Did you benchmark Go vs C/C++ for parallel image processing ? I'm curious to see if there is actually a cost into switching to a higher lever language like Go.
I haven't done any formal benchmarks yet. At the moment the library is not fully optimized, just the low hanging fruit (optimization/bugfixing is the next stage).
But I will definitely post some benchmarking results soon, as they are crucial for the optimization stage.
By the way, any suggestions/contributions to the project are more than welcome!
All of the blur/ functions could see big improvements with some simple changes:
* Use separable kernels whenever possible (this reduces a O(K^2) evaluation to 2K evaluations)
Some filters (like your box filter) can be done efficiently as a linear combination of IID filters (i.e. implicitly computing a pair of running sums, subtracting one from the other as you go).
* The convolve/ package could use some cache blocking, and should definitely have the conditionals on the inner-loop removed.
Unfortunately, these changes will likely make your code a bit more difficult to read.
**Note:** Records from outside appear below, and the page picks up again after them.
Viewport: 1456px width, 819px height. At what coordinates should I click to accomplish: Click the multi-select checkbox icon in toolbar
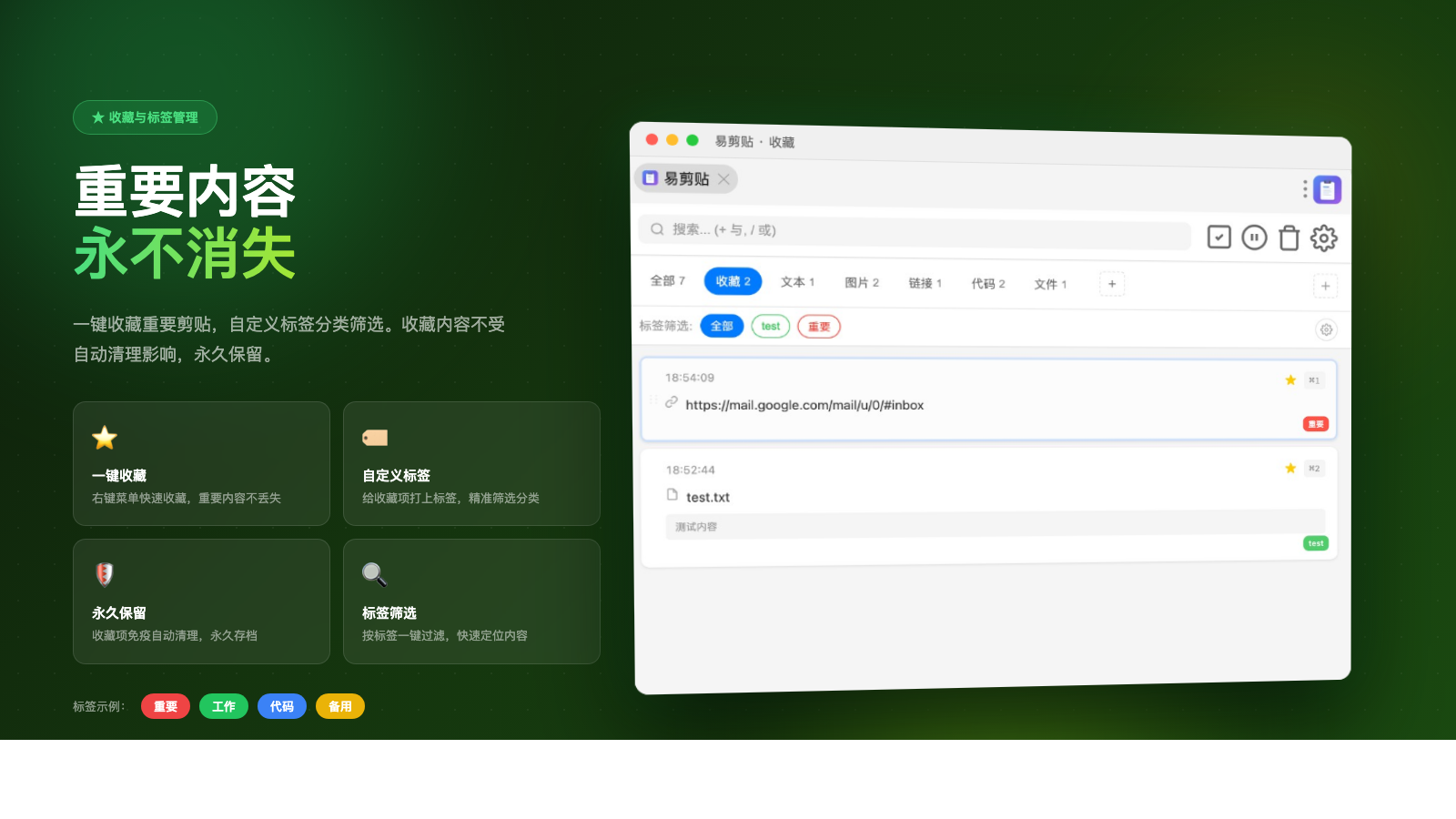[x=1218, y=238]
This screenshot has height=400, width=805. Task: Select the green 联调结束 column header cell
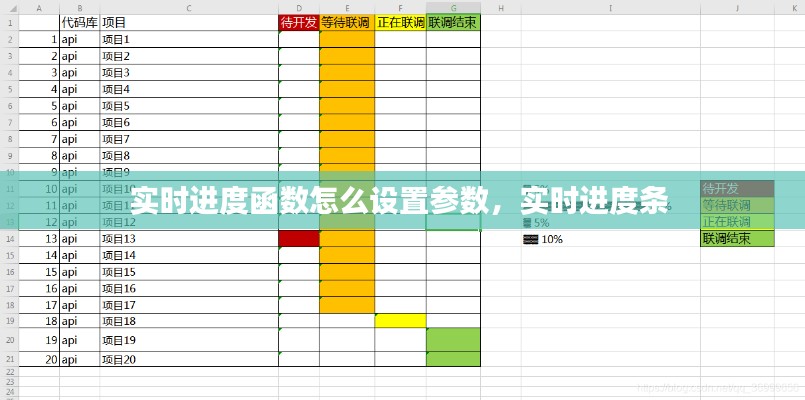point(453,22)
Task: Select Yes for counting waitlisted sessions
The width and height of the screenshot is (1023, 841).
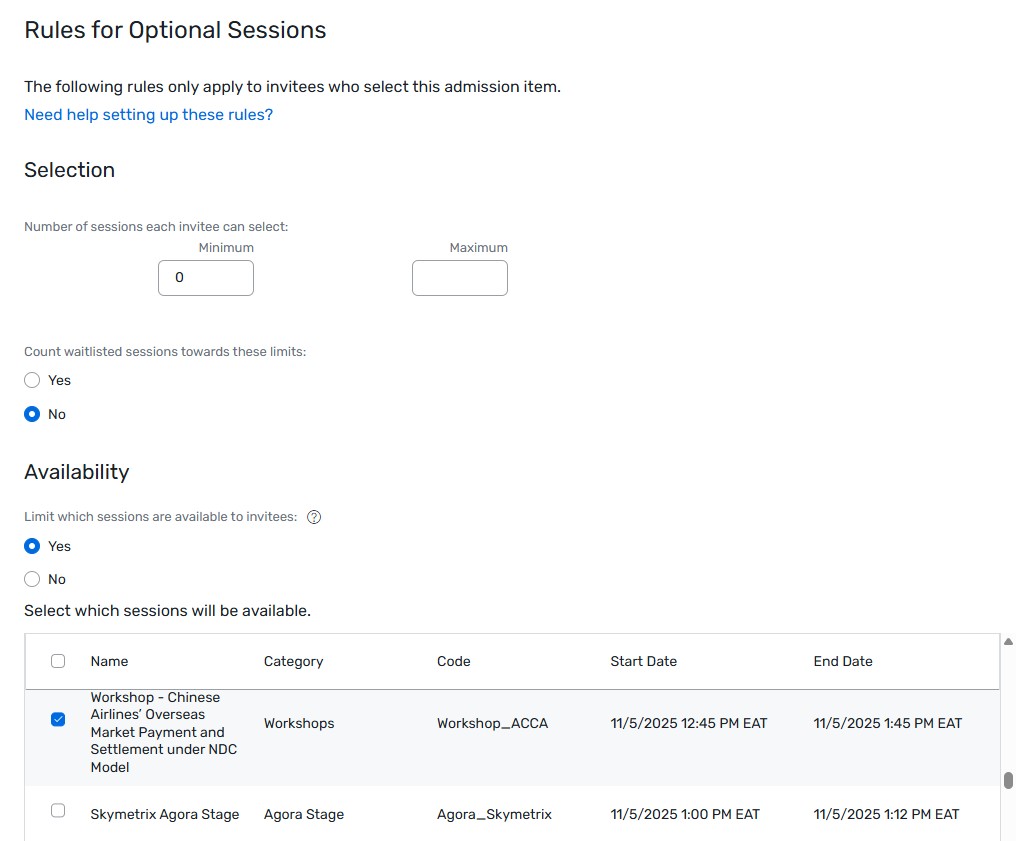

This is one of the reasons Halide has become so popular for image-processing (if you're interested in high performance image processing without sacrificing maintainability, Halide is definitely worth looking into!)
Thank you for the suggestions! The blur and convolution packages are definitely among the first things to be optimised, lots of other features could benefit from a much needed faster convolve function.
Halide looks very interesting, I found the "Halide Talk" video on their website to be a great primer on their methods.